■ RECORDS TO USE
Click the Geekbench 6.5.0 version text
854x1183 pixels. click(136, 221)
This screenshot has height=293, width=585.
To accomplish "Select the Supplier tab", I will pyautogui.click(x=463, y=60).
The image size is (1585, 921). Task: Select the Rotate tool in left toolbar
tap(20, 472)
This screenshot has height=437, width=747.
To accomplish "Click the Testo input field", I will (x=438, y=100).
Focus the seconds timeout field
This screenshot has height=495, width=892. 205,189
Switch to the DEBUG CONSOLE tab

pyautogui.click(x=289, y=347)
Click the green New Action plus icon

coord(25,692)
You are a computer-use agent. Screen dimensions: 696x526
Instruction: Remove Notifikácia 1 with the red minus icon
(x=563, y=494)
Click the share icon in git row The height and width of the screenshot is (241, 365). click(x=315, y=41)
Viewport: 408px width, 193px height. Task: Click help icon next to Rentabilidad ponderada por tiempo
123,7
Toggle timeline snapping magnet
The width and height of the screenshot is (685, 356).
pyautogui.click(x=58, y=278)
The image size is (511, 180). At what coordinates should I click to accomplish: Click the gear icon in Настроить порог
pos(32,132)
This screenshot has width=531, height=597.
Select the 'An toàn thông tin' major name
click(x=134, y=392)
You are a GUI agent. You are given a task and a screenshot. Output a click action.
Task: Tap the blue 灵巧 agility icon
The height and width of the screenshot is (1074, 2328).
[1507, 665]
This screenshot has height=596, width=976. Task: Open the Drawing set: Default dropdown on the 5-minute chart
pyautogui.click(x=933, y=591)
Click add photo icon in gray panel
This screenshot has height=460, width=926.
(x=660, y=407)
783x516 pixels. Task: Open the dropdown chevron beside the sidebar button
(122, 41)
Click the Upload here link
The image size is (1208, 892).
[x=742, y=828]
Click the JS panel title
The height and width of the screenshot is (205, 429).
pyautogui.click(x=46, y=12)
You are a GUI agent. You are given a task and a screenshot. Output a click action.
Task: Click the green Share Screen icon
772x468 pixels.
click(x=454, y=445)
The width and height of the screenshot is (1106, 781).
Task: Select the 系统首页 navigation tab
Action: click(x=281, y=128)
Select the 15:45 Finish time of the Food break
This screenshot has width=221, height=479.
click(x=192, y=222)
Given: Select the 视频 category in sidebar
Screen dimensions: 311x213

■ TASK REQUIREMENTS
The lines above from the one containing "You are a computer-use" through the one containing "Task: Click the green Share Screen icon" are to be set down exactly, and no others.

■ WRITTEN ANSWER
You are a computer-use agent. Screen dimensions: 696x526
Instruction: Remove Notifikácia 1 with the red minus icon
(x=563, y=494)
Click the share icon in git row The height and width of the screenshot is (241, 365). click(x=315, y=41)
Viewport: 408px width, 193px height. Task: Click help icon next to Rentabilidad ponderada por tiempo
123,7
Toggle timeline snapping magnet
The width and height of the screenshot is (685, 356).
pyautogui.click(x=58, y=278)
The image size is (511, 180). At what coordinates should I click to accomplish: Click the gear icon in Настроить порог
pos(32,132)
This screenshot has width=531, height=597.
Select the 'An toàn thông tin' major name
click(x=134, y=392)
You are a GUI agent. You are given a task and a screenshot. Output a click action.
Task: Tap the blue 灵巧 agility icon
The height and width of the screenshot is (1074, 2328).
[1507, 665]
This screenshot has height=596, width=976. Task: Open the Drawing set: Default dropdown on the 5-minute chart
pyautogui.click(x=933, y=591)
Click add photo icon in gray panel
This screenshot has height=460, width=926.
(x=660, y=407)
783x516 pixels. Task: Open the dropdown chevron beside the sidebar button
(122, 41)
Click the Upload here link
The image size is (1208, 892).
[x=742, y=828]
Click the JS panel title
The height and width of the screenshot is (205, 429).
pyautogui.click(x=46, y=12)
You are a GUI agent. You are given a task and a screenshot. Output a click action.
Task: Click the green Share Screen icon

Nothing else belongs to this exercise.